Nous fîmes appeler M. le Supérieur du Grand Séminaire. Une fois de plus le Sang Précieux de Notre-Seigneur fut appliqué à son âme. M. le Supérieur eut la paternelle bonté de réitérer avec nous les prières du Manuel. La respiration se faisait doucement haletante; c'est à regrets qu'à 9 heures nos soeurs quittèrent son chevet. Nous avions lieu de craindre qu'elle n'arrivât pas jusqu'à la fin des matines; aussi avec quel frater­nel empressement les soeurs accoururent-elles si tôt l'office achevé. La respiration se ralentissait, et cependant, comme il nous semblait que la mourante irait encore, nous engageâmes les soeurs à prendre leur repos, les assurant qu'elles seraient pré­venues à temps. Elles étaient à peine rendues à leurs cellules que le Divin Epoux fit sentir sa présence; ce fut l'affaire de quelques instants. La communauté, avertie, revint en toute hâte et eut la consolation d'assister aux derniers moments. Notre chère et bien aimée soeur a rendu son âme à Dieu aux dernières heures du jour con­sacré à la Très Sainte Vierge. Nous aimons à voir dans cette circonstance une protec­tion de cette Divine Mère pour laquelle elle avait une profonde dévotion.

Le mal à la jambe qu'avait notre Soeur nous donnait tout lieu de craindre que nous ne puissions pas l'exposer, ce qui eût été pour nos coeurs et pour tous ceux qui l'affectionnaient une véritable peine. Il n'en a été rien, grâce à Dieu, et selon nos usages, nous avons pu la laisser à découvert jusqu'au dernier moment de la cérémonie.

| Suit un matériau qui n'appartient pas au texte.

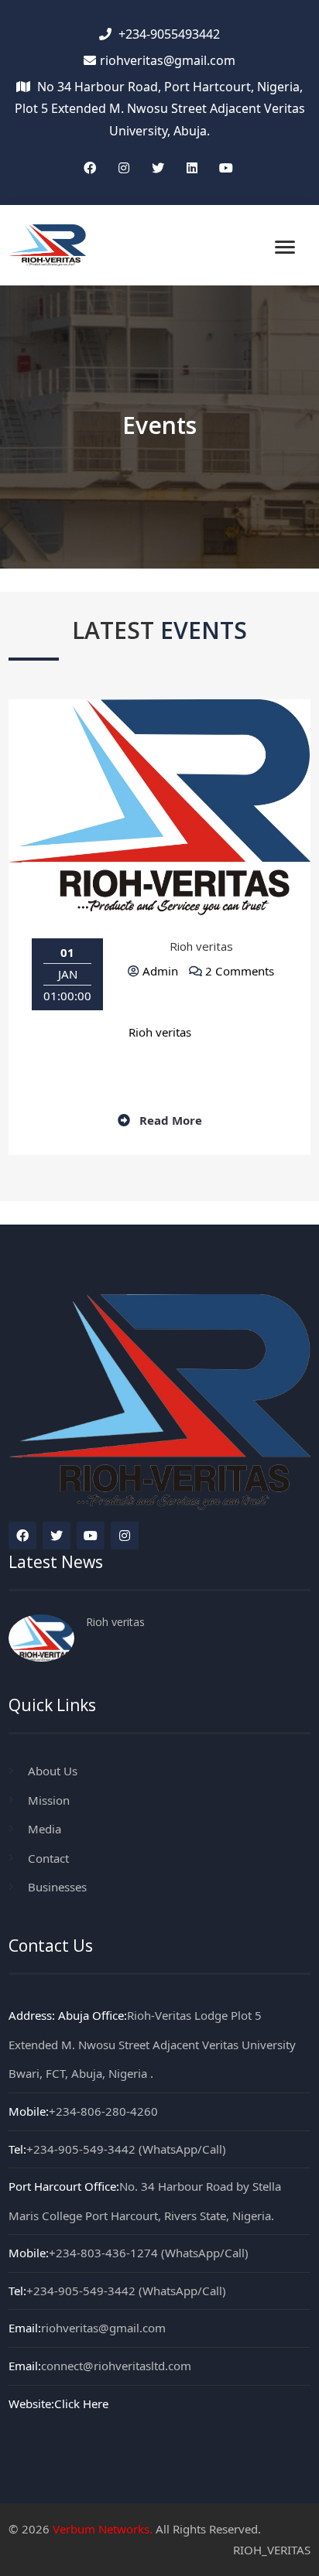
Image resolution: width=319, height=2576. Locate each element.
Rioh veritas (201, 946)
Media (44, 1828)
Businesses (57, 1886)
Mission (49, 1800)
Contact (48, 1858)
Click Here (81, 2403)
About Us (52, 1770)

Ses obsèques ont été un véritable triomphe. Le clergé était nombreux : il comptait plusieurs membres du Chapitre, M. le Supérieur et MM. les Directeurs du Grand Séminaire, d'autres Ecclésiastiques et deux religieux Capucins, ainsi que plusieurs élèves du Grand Séminaire, M. l'Archiprêtre de la cathédrale présidait la cérémonie. Le lendemain une messe de Requiem était chantée par le R. P. Gardien ; les élèves du Pensionnat des Frères qui, en toutes circonstances, nous donnent des preuves de leur religieux dévouement, ont prêté leur pieux concours. Une nombreuse et sympathique assistance témoignait hautement l'affection que notre regrettée Soeur s'était acquise.

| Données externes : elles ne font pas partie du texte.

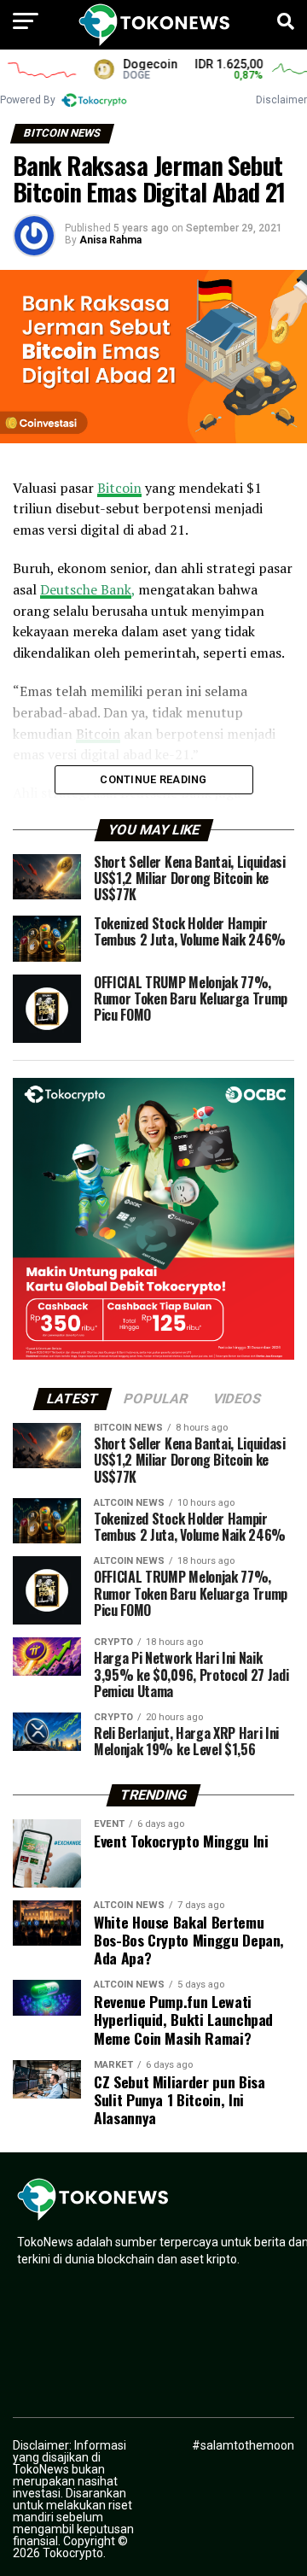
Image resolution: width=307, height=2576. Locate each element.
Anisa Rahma (110, 240)
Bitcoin (119, 487)
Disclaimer (281, 100)
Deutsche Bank (85, 589)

Quoique nous ayons la douce confiance que notre vénérée et regrettée Soeur soit déjà en possession du bonheur céleste, comme les jugements de Dieu sont impénétra­bles, nous vous prions, Ma Révérende Mère, de vouloir faire ajouter aux suffrages déjà demandés, par grâce, une communion de votre fervente Communauté, une journée de bonnes oeuvres, l'indulgence du Via Crucis, celle des six Pater et quelques invo­cations aux divins Coeurs de Jésus et de Marie, à notre Père saint Joseph, à notre Mère sainte Thérèse, à sainte Anne ; elle vous en sera très reconnaissante, ainsi que nous, Ma Révérende Mère, qui avons la grâce de nous dire avec un religieux et profond respect, en l'amour de Notre-Seigneur et de sa Divine Mère,

Votre très humble Soeur et servante,

 

Soeur MARIE-LOUIS DE GONZAGUE DE L'ENFANT JÉSUS,

R. C. ind. Prieure.

 

De notre Monastère de l'Immaculée-Conception, sous la protection des Saints Anges Gardiens des Carmélites de Bayonne, ce 2 avril 1894, en la fête de l'Annonciation de la sainte Vierge.